Hereford College of Arts
- Established: 1851; 175 years ago
- Affiliations: University of Wales Trinity Saint David
- Principal: Abigail Appleton
- Location: Hereford, Herefordshire, England, United Kingdom
- Colours: HCA Blue
- Website: https://www.hca.ac.uk/

= Hereford College of Arts =

Art school in Hereford, England

Hereford College of Arts (HCA) is an art school based in Herefordshire, United Kingdom.

==Description==
It offers courses in both further and higher education fields, in Art & Design, Music and Performing Arts, to national and international students. The college has two campuses: Folly Lane is home to College-level courses, and the former Royal National College for the Blind building on College Road is home to University-level courses. The BA (Hons) Artist Blacksmithing Course is taught at The National School of Blacksmithing located in Holme Lacy on the outskirts of Hereford. Music and Performing Arts students stage productions based at the college and at external venues. Students attend specialist shows and conferences.

== Courses ==

The college's post-16 further education courses include
Diploma in Art & Design,
Diploma/Extended Diploma in Art & Design,
Diploma/Extended Diploma in Music,
Diploma/Extended Diploma in Performing Arts. The college added a new Digital Media Level 3 Diploma/Extended Diploma to its line up in 2020. The college also runs a Level 3 Foundation Diploma in Art & Design aimed at post-18 year olds. Most of HCA's post-16 courses are based at its Folly Lane campus. As of 2026, the college now also offers a Level 3 Fashion, Business and Retail Course.

The college offers a variety of Higher Education degree-level courses at its College Road Campus in Hereford, which are validated by The University of Wales Trinity Saint David. College Level Courses include
BA (Hons) Artist Blacksmithing,
BA (Hons) Contemporary Design Crafts,
BA (Hons) Fine Art,
BA (Hons) Graphic & Media Design,
BA (Hons) Illustration,
BA (Hons) Illustration & Animation,
BA (Hons) Jewellery Design,
BA (Hons) Popular Music,
BA (Hons) Photography,
BA (Hons) Performing Arts,
BA (Hons) Textile Design.

_WHAT YOU NEED TO DO_
**a.** Answer these questions about the Hereford College of Arts text, one per line:
(i) Which university validates the college's degree-level courses?
(ii) Where is the BA (Hons) Artist Blacksmithing Course taught?
(iii) In what year did the college add the Digital Media Level 3 Diploma/Extended Diploma?
**b.** Update the entries starting with the line that contains "The width and height of the screenshot is (640, 480)." and going on through the line that contains "What do you see at coordinates (304, 43)", replacing "In order to click on" with "To click on" and leaving everything else unchanged. Return only those lines.
The text and the entries that come after it are unrelated to each other.

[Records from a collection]
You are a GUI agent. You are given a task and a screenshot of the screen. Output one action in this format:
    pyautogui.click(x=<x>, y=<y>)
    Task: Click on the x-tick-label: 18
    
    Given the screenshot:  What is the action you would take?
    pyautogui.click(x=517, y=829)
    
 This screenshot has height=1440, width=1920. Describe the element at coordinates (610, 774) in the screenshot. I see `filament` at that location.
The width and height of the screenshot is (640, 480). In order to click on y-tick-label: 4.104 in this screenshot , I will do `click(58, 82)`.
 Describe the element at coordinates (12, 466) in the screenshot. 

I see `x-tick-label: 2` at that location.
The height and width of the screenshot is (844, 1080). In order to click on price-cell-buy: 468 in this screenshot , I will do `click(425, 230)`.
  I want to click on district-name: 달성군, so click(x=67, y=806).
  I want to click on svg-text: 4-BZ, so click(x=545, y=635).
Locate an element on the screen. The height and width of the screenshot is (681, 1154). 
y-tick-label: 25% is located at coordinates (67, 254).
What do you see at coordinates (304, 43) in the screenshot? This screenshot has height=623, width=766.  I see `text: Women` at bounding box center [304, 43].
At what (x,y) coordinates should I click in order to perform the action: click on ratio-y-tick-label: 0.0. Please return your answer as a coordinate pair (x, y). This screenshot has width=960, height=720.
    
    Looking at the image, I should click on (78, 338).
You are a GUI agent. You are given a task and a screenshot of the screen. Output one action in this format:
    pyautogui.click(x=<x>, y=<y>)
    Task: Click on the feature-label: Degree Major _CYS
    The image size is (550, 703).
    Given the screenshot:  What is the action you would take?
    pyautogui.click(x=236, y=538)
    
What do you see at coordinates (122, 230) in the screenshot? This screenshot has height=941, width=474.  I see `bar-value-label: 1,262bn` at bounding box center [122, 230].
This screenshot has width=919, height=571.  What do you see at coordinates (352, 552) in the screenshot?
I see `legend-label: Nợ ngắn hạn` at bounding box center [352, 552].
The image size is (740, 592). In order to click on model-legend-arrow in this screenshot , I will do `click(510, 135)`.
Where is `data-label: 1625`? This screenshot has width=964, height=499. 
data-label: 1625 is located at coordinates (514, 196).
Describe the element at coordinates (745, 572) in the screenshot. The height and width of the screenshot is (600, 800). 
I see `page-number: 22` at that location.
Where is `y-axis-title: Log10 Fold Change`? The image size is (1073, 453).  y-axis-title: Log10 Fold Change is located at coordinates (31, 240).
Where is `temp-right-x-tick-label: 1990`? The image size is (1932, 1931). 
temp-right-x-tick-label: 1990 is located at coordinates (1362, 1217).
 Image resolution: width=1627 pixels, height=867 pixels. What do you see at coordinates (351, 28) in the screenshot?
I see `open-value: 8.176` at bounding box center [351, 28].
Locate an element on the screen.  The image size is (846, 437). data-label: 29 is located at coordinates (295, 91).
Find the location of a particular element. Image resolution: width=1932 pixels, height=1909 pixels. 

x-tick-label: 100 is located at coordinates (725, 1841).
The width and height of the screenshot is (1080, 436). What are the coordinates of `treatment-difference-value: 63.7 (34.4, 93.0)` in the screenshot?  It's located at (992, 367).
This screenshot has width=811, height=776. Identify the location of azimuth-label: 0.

_ANSWERS FOR THIS EXERCISE_
**a.**
(i) The University of Wales Trinity Saint David
(ii) At The National School of Blacksmithing in Holme Lacy, on the outskirts of Hereford
(iii) 2020

**b.**
The width and height of the screenshot is (640, 480). To click on y-tick-label: 4.104 in this screenshot , I will do `click(58, 82)`.
 Describe the element at coordinates (12, 466) in the screenshot. 

I see `x-tick-label: 2` at that location.
The height and width of the screenshot is (844, 1080). To click on price-cell-buy: 468 in this screenshot , I will do `click(425, 230)`.
  I want to click on district-name: 달성군, so click(x=67, y=806).
  I want to click on svg-text: 4-BZ, so click(x=545, y=635).
Locate an element on the screen. The height and width of the screenshot is (681, 1154). 
y-tick-label: 25% is located at coordinates (67, 254).
What do you see at coordinates (304, 43) in the screenshot? This screenshot has height=623, width=766.  I see `text: Women` at bounding box center [304, 43].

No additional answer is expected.